Weak Wildcards avoid UPA conflicts
Use of wildcards in roughly this manner has been considered
on and off for years, but has until know been inhibited by UPA, which prohibits
schemas such as the following:
<xsd:sequence>
<xsd:element name=”x”
type=”xsd:integer”
minOccurs=”0”/>
<xsd:any minOccurs=”0” maxOccurs=”unbounded”
processContents=”skip”/>
</xsd:sequence>
The above causes a UPA violation, because a single element
<x> matches either the first or the second particle.
The schema workgroup has recently given serious
consideration, for other reasons, to changing wildcards to behave in a so-called
weak manner. This would not change
the behavior of existing schemas, but would allow schemas such as the one shown
above. In such cases, the explicit
element declaration would always take precedence, thus removing the ambiguity.

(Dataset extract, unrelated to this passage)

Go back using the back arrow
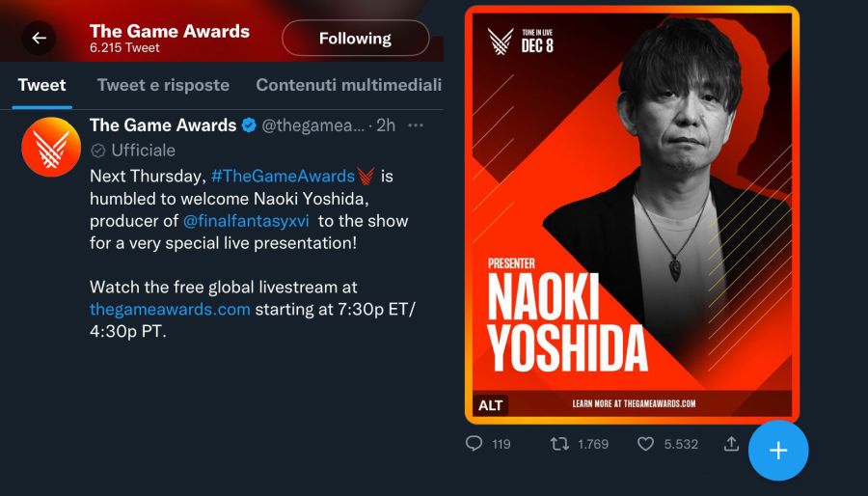868x496 pixels. 39,39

This proposal presumes the existence of weak
wildcards in the schema design.
Indeed, this is the only incompatible change that is absolutely required
in comparison to XML Schema 1.0.
Given that we have weak wildcards for other reasons, it
becomes possible to use wildcards freely at any point in a content model. Thus, this proposal allows at user
discretion for extension of vocabularies not just at the end of each model, but
anywhere that a weak wildcard can be used.
Possible further changes to facilitate wildcard use
The above analysis shows how weak wildcards can be used to
facilitate construction of extensible content models. In fact there are at least two sorts of
further changes to XML schema that we would want to consider in conjunction with
this proposal:
·
Our current wildcards allow content from any namespace,
other namespaces, or a list of designated namespaces. These may not necessarily be the most
useful options for our versioning scenarios. One proposal is to introduce a wildcard
that would validate any element not explicitly declared elsewhere in the schema
(regardless of namespace, or perhaps intersected with the existing namespace
controls.) This supports an idiom
in which: if I know about an
element and I don’t explicitly call for it, that means I don’t want it. I personally think we would want to use
something like this in the schema for schemas.
·
Purely as a convenience, we could introduce wildcard
defaulting mechanisms into the transfer syntax. So, we might have something like:
<xsd:schema
… defaultExtensionModel=”{openAtEnd,
openEverywhere}>
where
“openAtEnd” causes by default a weak wildcard to appear at the end of every
content model, and openEverywhere puts one between each particle. This is an admittedly vague proposal,
but it’s just a convenience and we can decide later what if anything we want
along these lines.
Comparing two schemas to determine subsumption
The sections above outline an approach that uses weak
wildcards to facilitate the construction of schemas that distinguish tolerated,
from expected, from disallowed content.
The 2nd goal is to facilitate checking of whether one schema
will fail to tolerate any of the content allowed by another.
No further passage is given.